→ Problem to work on
Using the records below, write out again exactly the lines that begin at the line containing "Screen dimensions: 1456x826" and end at the line containing "Edit VLC player settings pencil icon", and no other lines.

→ Records supplied
---*---
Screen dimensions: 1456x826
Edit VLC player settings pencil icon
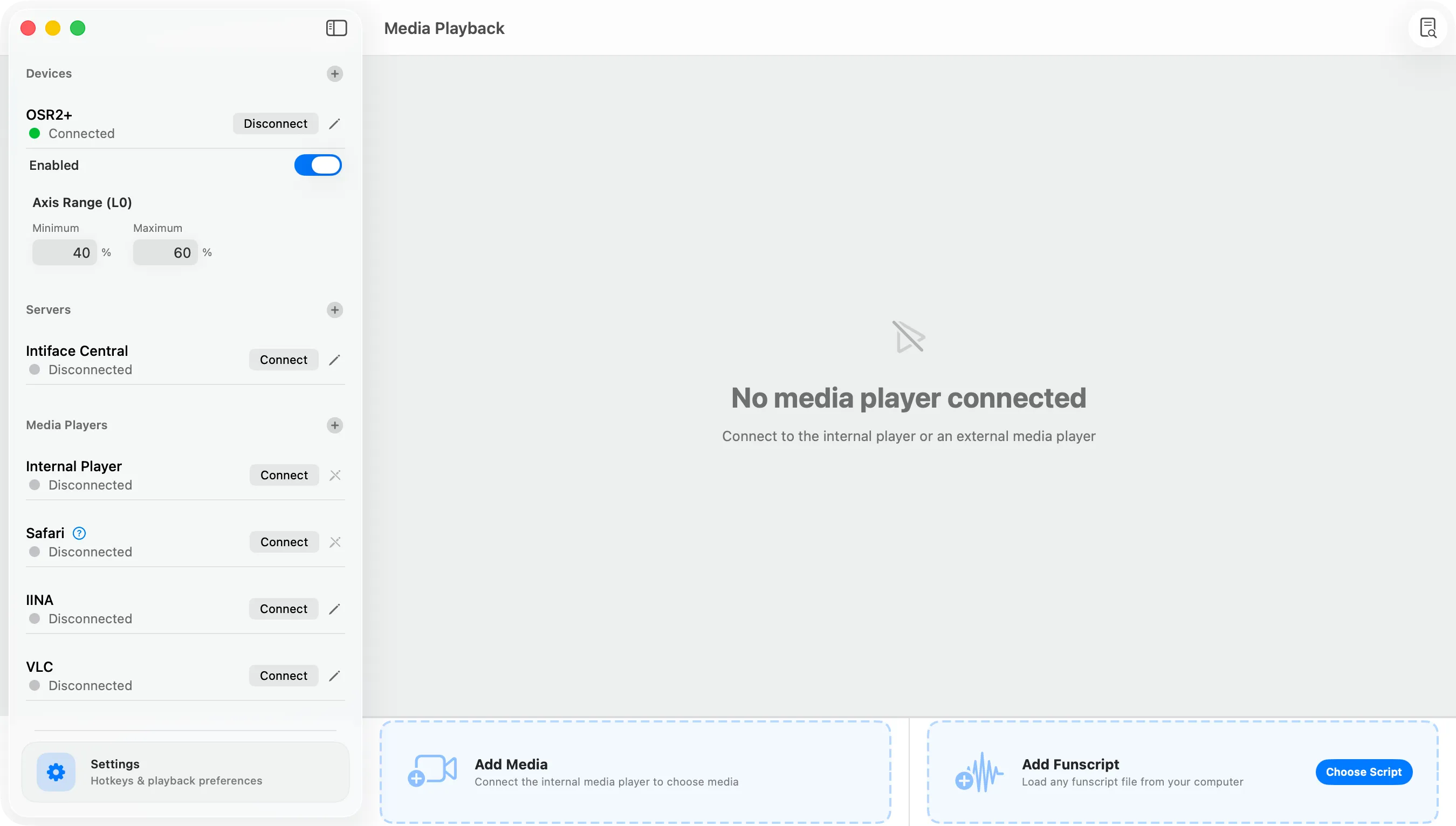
---*---
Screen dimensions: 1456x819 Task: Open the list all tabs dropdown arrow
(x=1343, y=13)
---*---
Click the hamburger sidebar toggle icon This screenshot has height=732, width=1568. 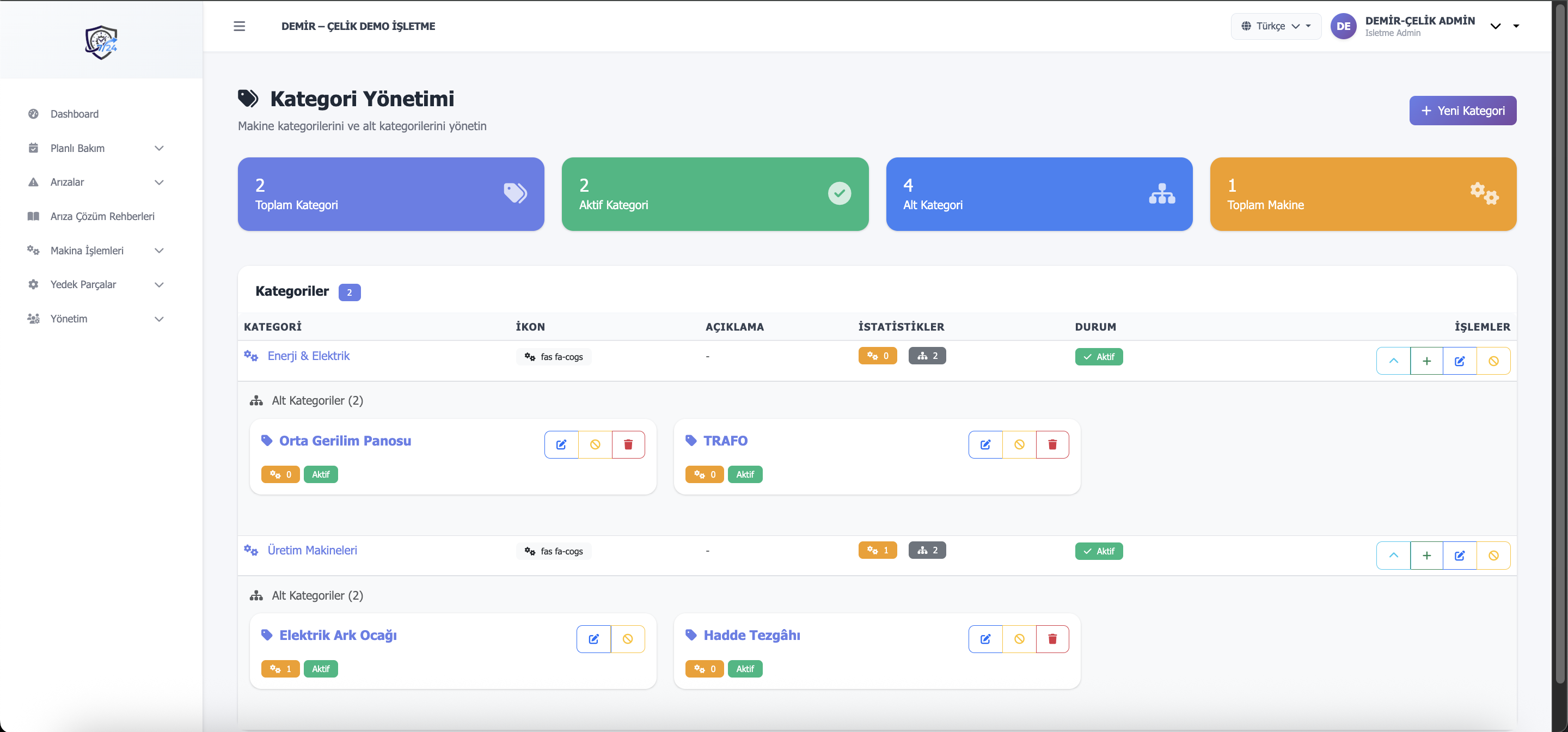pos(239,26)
---*---
→ Response below
Screen dimensions: 1456x826
Edit VLC player settings pencil icon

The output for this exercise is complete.